--- start ---

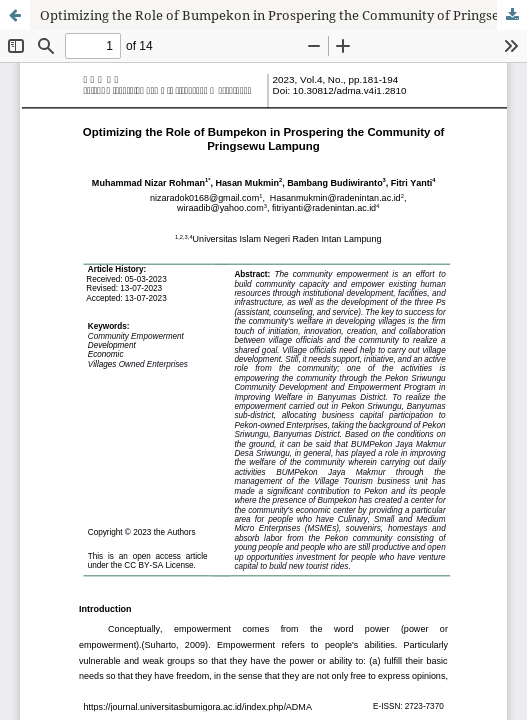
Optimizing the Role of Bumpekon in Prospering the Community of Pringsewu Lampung (283, 15)
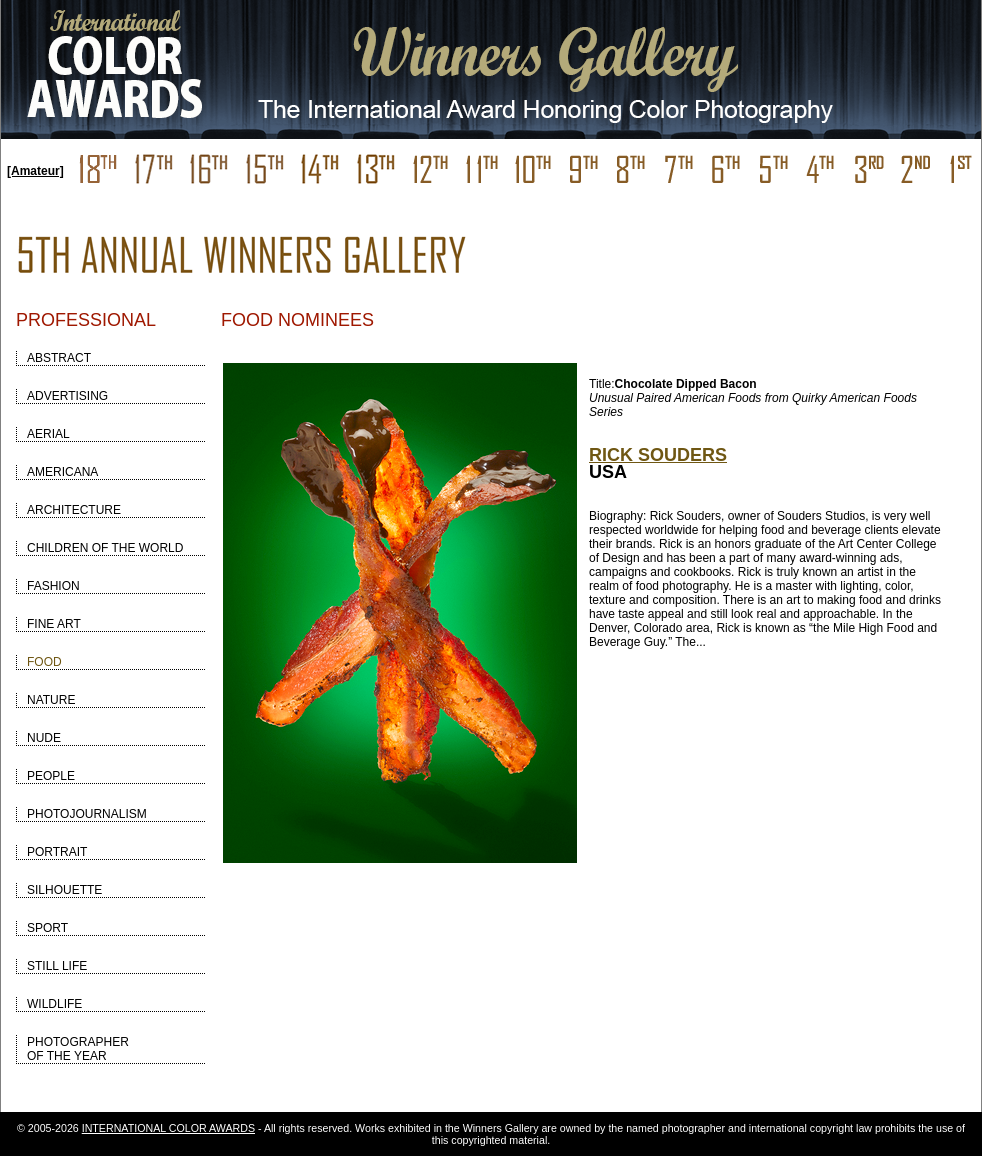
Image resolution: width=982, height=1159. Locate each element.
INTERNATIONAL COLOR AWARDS (168, 1128)
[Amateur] (35, 171)
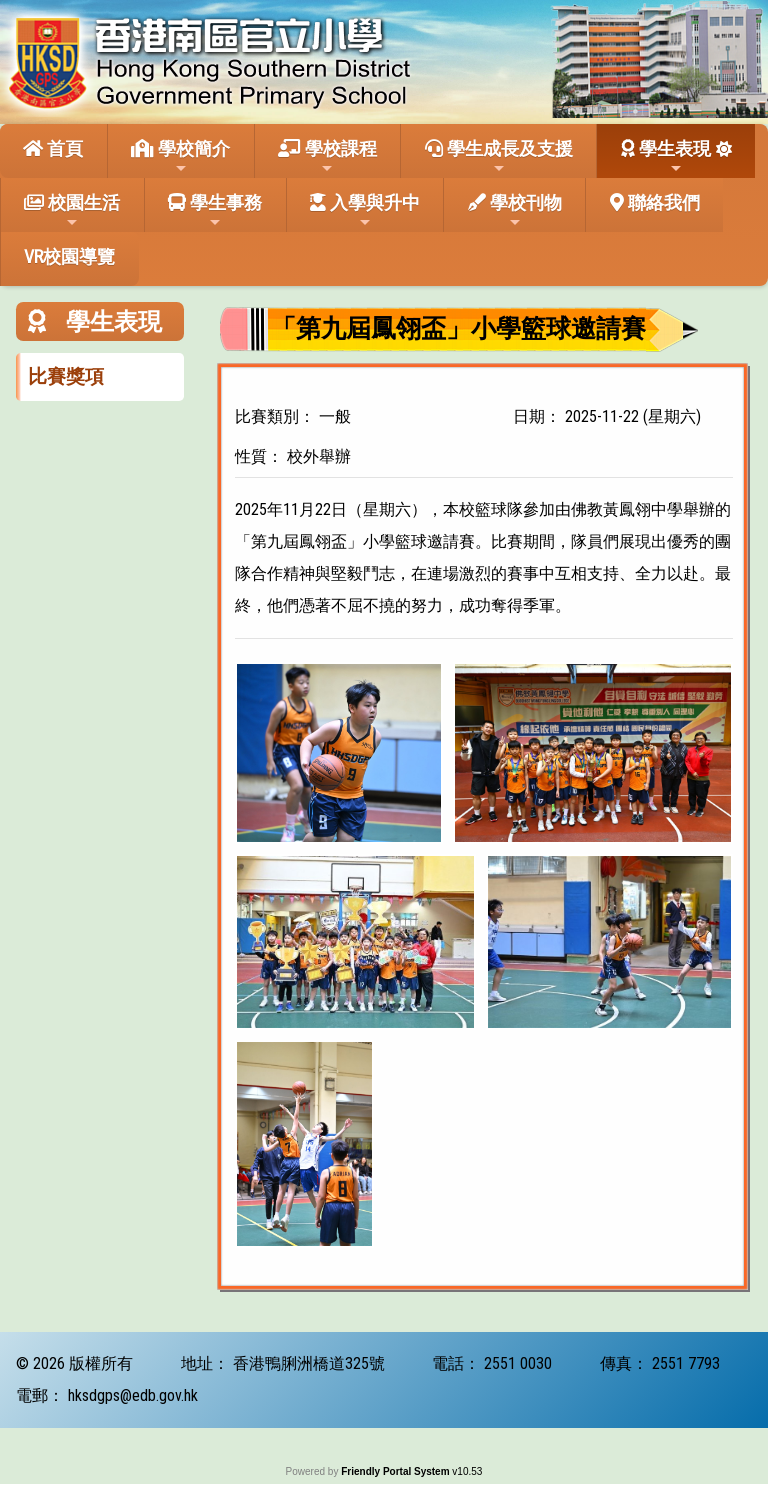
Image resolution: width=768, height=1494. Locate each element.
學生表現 (666, 157)
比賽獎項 (66, 376)
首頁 (53, 148)
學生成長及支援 (499, 157)
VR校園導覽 (69, 256)
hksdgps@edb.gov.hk (133, 1395)
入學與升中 (365, 211)
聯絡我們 (655, 202)
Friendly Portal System (396, 1471)
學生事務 (215, 211)
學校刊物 (515, 211)
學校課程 (327, 157)
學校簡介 (180, 157)
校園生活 (72, 211)
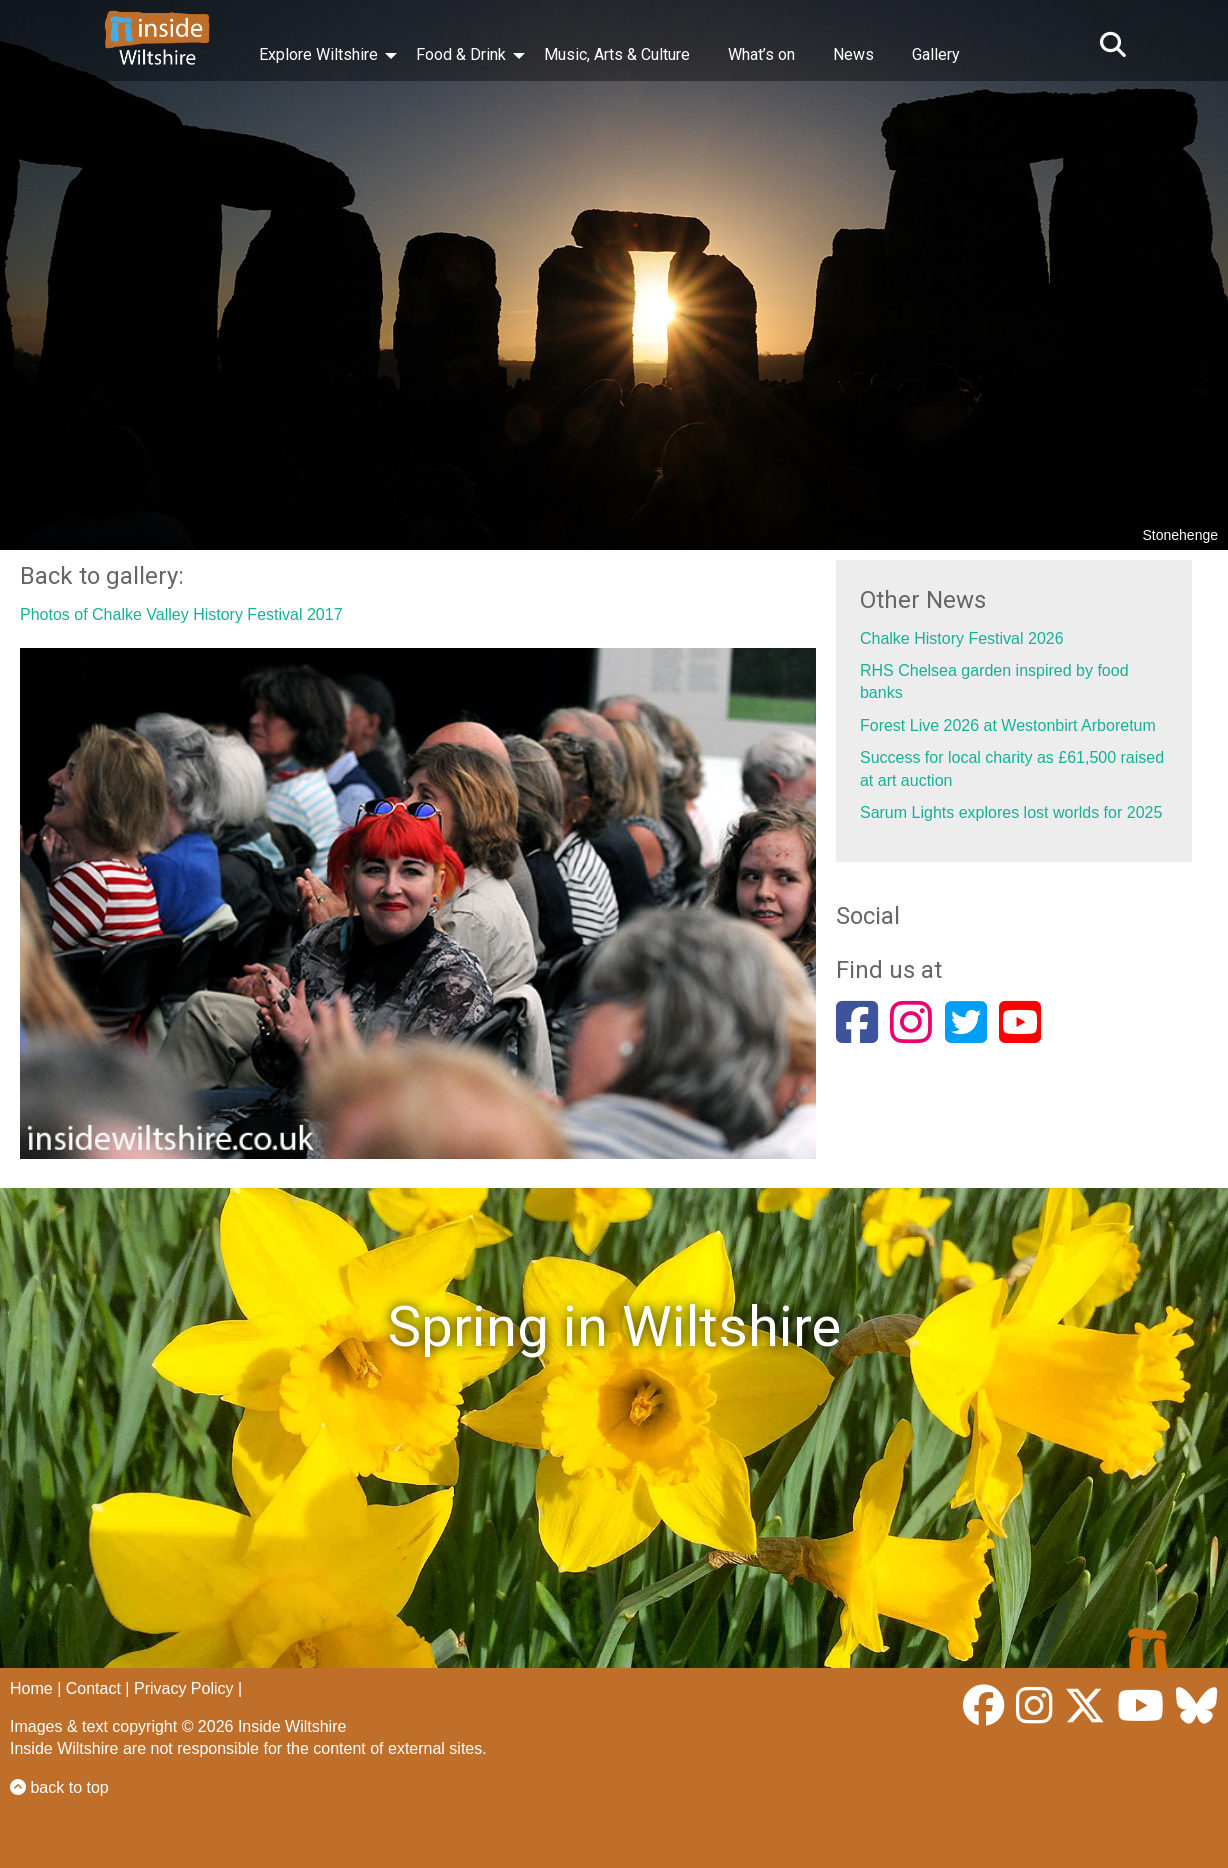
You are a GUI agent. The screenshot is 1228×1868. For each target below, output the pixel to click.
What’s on (761, 54)
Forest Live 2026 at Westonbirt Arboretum (1008, 725)
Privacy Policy (184, 1688)
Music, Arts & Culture (617, 54)
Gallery (936, 54)
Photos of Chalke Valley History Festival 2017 (181, 614)
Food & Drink (461, 54)
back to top (59, 1787)
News (853, 54)
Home (31, 1688)
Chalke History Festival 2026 (962, 638)
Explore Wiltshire (318, 54)
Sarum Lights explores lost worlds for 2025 (1011, 812)
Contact (93, 1688)
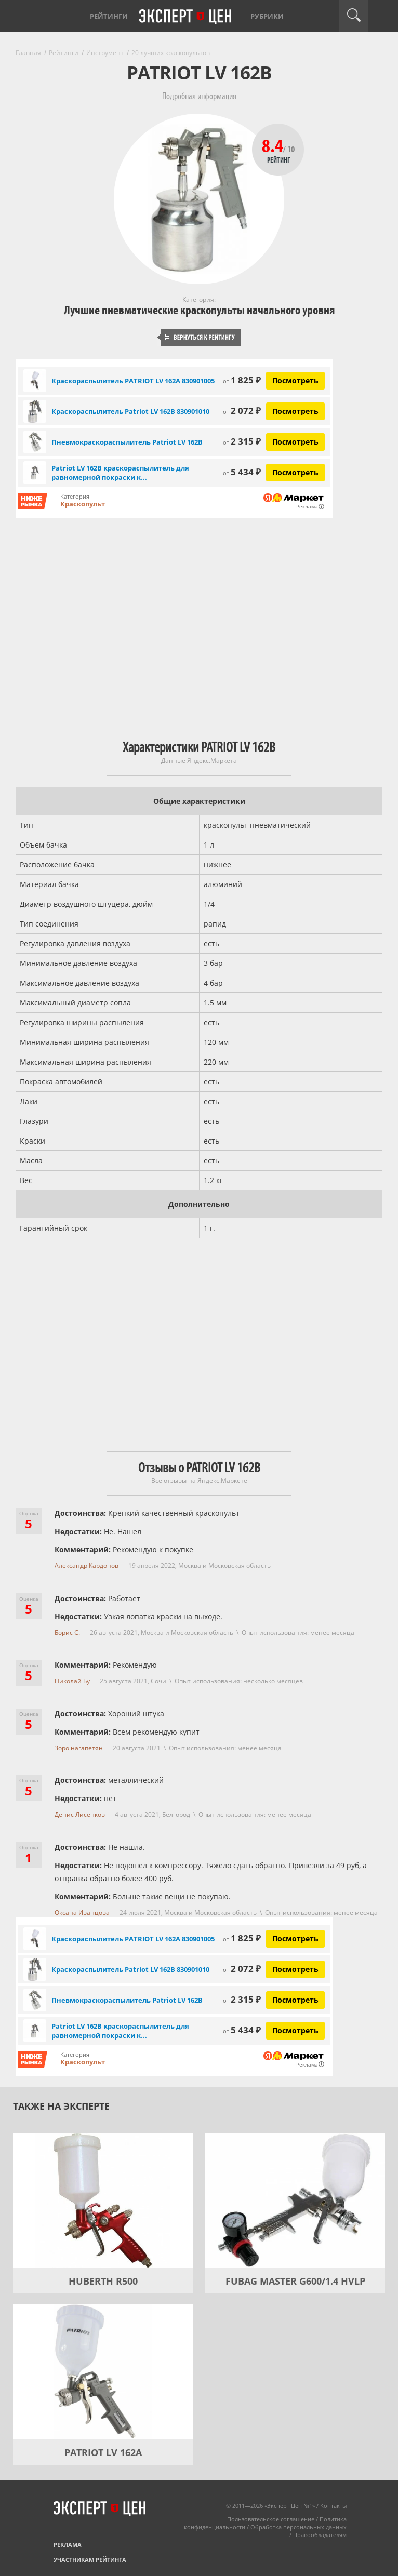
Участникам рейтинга (90, 2560)
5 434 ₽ (242, 472)
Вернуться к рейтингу (199, 337)
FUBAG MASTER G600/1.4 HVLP (295, 2281)
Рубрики (267, 16)
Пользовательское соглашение (270, 2519)
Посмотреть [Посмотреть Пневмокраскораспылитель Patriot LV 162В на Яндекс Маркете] (295, 442)
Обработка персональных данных (298, 2527)
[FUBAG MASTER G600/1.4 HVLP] (295, 2200)
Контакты (333, 2506)
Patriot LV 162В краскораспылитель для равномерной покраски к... (120, 472)
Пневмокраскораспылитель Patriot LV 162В (127, 442)
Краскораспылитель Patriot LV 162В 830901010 (130, 411)
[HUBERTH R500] (103, 2200)
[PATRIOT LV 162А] (103, 2371)
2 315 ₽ (242, 441)
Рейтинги (109, 16)
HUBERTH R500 (103, 2281)
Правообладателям (320, 2535)
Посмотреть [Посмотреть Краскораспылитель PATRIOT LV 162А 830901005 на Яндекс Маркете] (295, 380)
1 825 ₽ (242, 380)
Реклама (68, 2544)
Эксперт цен (186, 17)
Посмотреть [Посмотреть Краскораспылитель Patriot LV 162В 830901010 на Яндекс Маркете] (295, 411)
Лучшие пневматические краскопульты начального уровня (199, 310)
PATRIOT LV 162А (103, 2452)
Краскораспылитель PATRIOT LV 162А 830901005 (133, 380)
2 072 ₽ (242, 411)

--- end ---

(Stated exercise):
Recast the records as a JSON list of strings, one string per line, beginning at the line that contains "Photos of Chalke" and continuing through the end of the records, with blank lines and pictures left out.

(Finished answer):
[
  "Photos of Chalke Valley History Festival 2017 (181, 614)",
  "Food & Drink (461, 54)",
  "back to top (59, 1787)",
  "News (853, 54)",
  "Home (31, 1688)",
  "Chalke History Festival 2026 (962, 638)",
  "Explore Wiltshire (318, 54)",
  "Sarum Lights explores lost worlds for 2025 (1011, 812)",
  "Contact (93, 1688)",
  "Участникам рейтинга (90, 2560)",
  "5 434 ₽ (242, 472)",
  "Вернуться к рейтингу (199, 337)",
  "FUBAG MASTER G600/1.4 HVLP (295, 2281)",
  "Рубрики (267, 16)",
  "Пользовательское соглашение (270, 2519)",
  "Посмотреть [Посмотреть Пневмокраскораспылитель Patriot LV 162В на Яндекс Маркете] (295, 442)",
  "Обработка персональных данных (298, 2527)",
  "[FUBAG MASTER G600/1.4 HVLP] (295, 2200)",
  "Контакты (333, 2506)",
  "Patriot LV 162В краскораспылитель для равномерной покраски к... (120, 472)",
  "Пневмокраскораспылитель Patriot LV 162В (127, 442)",
  "Краскораспылитель Patriot LV 162В 830901010 (130, 411)",
  "[HUBERTH R500] (103, 2200)",
  "[PATRIOT LV 162А] (103, 2371)",
  "2 315 ₽ (242, 441)",
  "Рейтинги (109, 16)",
  "HUBERTH R500 (103, 2281)",
  "Правообладателям (320, 2535)",
  "Посмотреть [Посмотреть Краскораспылитель PATRIOT LV 162А 830901005 на Яндекс Маркете] (295, 380)",
  "1 825 ₽ (242, 380)",
  "Реклама (68, 2544)",
  "Эксперт цен (186, 17)",
  "Посмотреть [Посмотреть Краскораспылитель Patriot LV 162В 830901010 на Яндекс Маркете] (295, 411)",
  "Лучшие пневматические краскопульты начального уровня (199, 310)",
  "PATRIOT LV 162А (103, 2452)",
  "Краскораспылитель PATRIOT LV 162А 830901005 (133, 380)",
  "2 072 ₽ (242, 411)"
]